The fork in the road: Reform or Abolition?

How does one grapple with the diverging paths of reform vs. abolition efforts? Reform is clearly needed, but such efforts serve to reinforce and re-legitimize the system as a whole. Abolition is the radical approach, but mass incarceration wouldn’t happen if there were not already a dispensable subclass of society deemed unworthy of freedom. Is there a way to reform a system that relegates large numbers of people from racially oppressed communities to an isolated existence marked by authoritarian regimes and technologies of seclusion that produce severe mental and spiritual instability that doesn’t involve scrapping it entirely?

Reform efforts could potentially remedy a plethora of crucial issues central to mass incarceration, but it seems unlikely that anything short of abolition could correct minority over-representation. Throughout history, crime and punishment has always been married to race. In 1900, the black-white incarceration disparity in America was seven to one — roughly the same disparity that exists today on a national scale. The same regions of the country that employ capital punishment the most frequently today are the same regions that had the greatest concentration of lynchings in the nineteenth and twentieth centuries.

A serious redesign of our carceral state would start be envisioning a smaller prison population. But to return to pre-1972 levels of incarceration America would have to cut it’s by prison and jail population by nearly 80 percent. The task is Herculean. Such restructuring efforts cannot pretend that the past fifty years of criminal justice policy didn’t inflict nearly-unimaginable mistreatment and damage.
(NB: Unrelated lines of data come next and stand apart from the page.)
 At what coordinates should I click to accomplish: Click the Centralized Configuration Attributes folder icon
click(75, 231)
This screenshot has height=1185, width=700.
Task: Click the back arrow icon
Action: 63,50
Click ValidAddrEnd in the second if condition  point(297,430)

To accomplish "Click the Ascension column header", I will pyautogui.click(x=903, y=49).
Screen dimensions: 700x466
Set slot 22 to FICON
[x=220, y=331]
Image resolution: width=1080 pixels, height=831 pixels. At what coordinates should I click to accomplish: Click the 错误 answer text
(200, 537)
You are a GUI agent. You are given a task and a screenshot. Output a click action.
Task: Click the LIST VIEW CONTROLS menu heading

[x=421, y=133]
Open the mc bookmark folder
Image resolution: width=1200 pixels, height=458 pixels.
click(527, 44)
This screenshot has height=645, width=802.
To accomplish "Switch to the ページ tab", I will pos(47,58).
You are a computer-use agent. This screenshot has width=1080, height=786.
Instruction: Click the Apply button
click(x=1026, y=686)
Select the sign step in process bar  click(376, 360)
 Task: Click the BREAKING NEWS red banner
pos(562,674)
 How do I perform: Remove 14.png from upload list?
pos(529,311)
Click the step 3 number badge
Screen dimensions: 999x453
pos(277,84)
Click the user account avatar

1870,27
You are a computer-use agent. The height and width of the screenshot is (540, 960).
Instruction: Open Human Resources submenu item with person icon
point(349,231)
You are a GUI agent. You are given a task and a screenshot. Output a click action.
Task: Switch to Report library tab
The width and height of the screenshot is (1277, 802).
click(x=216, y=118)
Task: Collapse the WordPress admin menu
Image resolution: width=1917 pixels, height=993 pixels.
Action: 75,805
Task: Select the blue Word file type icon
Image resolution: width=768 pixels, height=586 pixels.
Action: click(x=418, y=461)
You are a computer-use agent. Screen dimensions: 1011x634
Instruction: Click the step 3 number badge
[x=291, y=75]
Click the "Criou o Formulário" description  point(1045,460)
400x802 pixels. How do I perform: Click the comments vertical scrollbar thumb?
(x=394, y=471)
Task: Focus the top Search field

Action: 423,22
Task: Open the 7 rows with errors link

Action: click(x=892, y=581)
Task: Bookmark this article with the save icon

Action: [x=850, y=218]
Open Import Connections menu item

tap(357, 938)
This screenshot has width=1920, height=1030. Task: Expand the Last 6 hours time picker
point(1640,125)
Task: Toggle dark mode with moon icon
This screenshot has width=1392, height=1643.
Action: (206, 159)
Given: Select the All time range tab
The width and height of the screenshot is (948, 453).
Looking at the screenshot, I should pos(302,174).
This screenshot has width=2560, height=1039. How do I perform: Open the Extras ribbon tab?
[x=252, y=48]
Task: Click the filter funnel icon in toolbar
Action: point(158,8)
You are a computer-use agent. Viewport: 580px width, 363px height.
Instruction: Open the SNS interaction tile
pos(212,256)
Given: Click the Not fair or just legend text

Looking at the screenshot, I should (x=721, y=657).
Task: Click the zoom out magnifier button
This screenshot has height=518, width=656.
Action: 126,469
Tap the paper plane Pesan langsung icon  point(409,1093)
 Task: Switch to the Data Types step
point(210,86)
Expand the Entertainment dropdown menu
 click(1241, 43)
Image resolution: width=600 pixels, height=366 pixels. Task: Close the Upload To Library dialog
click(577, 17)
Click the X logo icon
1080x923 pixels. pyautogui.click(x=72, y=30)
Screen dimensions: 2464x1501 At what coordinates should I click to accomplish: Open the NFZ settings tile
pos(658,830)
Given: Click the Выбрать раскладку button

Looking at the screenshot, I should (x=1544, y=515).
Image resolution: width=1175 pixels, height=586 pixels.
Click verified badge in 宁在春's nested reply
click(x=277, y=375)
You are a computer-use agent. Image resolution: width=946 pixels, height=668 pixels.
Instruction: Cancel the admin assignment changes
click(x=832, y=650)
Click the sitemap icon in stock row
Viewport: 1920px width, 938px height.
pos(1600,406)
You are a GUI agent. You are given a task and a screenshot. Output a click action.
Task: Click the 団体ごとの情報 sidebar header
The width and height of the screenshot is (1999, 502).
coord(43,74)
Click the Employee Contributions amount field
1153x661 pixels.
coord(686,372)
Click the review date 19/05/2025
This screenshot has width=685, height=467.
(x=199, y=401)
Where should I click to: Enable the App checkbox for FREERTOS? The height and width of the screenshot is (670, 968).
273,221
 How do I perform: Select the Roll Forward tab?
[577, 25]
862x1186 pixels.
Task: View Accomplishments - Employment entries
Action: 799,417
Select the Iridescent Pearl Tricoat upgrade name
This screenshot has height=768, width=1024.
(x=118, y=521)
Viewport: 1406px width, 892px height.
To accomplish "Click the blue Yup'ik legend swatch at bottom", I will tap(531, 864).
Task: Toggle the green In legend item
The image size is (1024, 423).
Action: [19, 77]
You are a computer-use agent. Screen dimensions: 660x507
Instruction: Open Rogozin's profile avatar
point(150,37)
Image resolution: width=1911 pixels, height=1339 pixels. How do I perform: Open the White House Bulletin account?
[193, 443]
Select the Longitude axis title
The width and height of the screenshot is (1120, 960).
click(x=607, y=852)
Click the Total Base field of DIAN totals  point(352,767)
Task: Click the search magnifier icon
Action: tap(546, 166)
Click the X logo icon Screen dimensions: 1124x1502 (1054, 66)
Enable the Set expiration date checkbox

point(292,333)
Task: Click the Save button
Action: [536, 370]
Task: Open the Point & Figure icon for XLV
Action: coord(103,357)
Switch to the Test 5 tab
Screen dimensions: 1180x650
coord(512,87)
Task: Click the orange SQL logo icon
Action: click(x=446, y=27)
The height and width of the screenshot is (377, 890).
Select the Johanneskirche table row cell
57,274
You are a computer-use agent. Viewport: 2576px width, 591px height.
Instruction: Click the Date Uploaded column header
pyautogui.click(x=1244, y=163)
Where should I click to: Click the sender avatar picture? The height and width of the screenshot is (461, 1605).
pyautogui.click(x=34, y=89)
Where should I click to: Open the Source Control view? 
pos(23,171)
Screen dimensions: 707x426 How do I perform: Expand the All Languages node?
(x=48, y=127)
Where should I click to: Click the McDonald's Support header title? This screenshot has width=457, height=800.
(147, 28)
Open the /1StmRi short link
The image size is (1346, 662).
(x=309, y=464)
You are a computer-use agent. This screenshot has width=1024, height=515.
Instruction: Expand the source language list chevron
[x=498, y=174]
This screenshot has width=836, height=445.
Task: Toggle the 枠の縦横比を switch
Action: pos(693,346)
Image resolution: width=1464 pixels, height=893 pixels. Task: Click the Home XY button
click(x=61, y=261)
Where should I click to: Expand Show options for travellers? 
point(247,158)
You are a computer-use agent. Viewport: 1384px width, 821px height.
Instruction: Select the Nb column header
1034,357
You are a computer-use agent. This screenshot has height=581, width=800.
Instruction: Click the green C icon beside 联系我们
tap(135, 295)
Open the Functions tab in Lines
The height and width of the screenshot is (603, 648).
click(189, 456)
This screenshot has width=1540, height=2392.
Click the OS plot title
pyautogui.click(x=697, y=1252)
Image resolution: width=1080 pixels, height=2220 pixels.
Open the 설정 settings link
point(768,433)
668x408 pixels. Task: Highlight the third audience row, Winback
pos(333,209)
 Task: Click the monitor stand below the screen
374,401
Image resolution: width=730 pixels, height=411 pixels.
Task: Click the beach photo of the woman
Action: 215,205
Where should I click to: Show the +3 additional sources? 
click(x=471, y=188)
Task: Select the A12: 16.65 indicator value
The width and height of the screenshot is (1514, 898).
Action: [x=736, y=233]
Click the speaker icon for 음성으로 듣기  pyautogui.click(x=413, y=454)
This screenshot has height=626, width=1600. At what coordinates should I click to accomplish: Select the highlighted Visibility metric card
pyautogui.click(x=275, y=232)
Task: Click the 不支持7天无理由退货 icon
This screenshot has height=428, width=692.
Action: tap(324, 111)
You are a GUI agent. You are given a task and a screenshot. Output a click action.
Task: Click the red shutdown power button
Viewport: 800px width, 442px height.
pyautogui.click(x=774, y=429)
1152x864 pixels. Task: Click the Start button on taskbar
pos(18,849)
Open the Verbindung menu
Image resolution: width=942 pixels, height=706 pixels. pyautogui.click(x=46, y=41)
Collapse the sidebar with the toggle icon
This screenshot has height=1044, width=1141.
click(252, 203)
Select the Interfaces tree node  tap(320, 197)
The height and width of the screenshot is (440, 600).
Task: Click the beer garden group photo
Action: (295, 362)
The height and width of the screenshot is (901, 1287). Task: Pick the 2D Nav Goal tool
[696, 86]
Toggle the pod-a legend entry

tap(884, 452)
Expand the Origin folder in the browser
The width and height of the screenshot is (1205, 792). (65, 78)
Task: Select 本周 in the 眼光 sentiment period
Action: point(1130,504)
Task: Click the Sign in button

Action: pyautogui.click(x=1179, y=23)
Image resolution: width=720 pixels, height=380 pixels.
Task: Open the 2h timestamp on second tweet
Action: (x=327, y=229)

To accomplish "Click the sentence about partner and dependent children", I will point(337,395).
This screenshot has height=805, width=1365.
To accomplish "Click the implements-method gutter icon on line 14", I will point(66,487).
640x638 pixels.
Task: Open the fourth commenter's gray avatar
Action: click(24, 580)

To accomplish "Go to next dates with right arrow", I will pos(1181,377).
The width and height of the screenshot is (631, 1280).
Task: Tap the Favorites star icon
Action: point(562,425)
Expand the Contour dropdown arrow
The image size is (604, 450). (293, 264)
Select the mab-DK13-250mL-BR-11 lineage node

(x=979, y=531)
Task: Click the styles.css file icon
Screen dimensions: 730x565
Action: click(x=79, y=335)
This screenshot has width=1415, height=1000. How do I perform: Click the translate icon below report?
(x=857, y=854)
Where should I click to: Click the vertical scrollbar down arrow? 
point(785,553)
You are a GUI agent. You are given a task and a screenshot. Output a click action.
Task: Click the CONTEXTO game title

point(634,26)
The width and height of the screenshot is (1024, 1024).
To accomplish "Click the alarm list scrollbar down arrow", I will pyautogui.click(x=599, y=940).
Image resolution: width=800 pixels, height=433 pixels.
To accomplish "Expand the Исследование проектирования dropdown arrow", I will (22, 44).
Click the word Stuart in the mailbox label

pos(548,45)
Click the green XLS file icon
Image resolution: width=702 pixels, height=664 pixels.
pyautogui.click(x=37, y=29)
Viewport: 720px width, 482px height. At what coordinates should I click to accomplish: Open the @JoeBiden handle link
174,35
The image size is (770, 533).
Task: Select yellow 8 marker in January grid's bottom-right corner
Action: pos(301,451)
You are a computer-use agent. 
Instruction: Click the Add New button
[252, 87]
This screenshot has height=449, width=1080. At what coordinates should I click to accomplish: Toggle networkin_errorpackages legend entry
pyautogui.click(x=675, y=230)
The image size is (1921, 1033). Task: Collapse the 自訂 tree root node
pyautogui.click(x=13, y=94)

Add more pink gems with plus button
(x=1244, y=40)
We cannot adequately reform the justice system if we refuse to see the interconnectedness to institutions, communities, and the politics that encompass it.

Let’s imagine for a moment the impact of tangible reform efforts such as sentencing re-evaluation or the softening of post-release legal barriers. If crime rates were to swell in this reformist realm, there is no reason to believe that communities of color would not be disproportionately imprisoned again. State sanctioned devastation is generational for communities of color in America — and incarceration is the current mechanism that ensures devastation continues. Incarceration diminishes any hope of upward economic mobility. Incarceration disqualifies one from feeding their family with food stamps. Incarceration allows for housing discrimination based on criminal background checks. Incarceration increases the risk of homelessness and mental health issues. Incarceration increases the chance of being incarcerated again. If generational devastation is the black hole in which communities of color reside, incarceration is the door closing overhead.

Enslavement lasted over 250 years. The next 150 years involved Jim Crow, convict-leasing, and mass incarceration. Perhaps the only response to the State trying to abolish certain communities is abolition in return.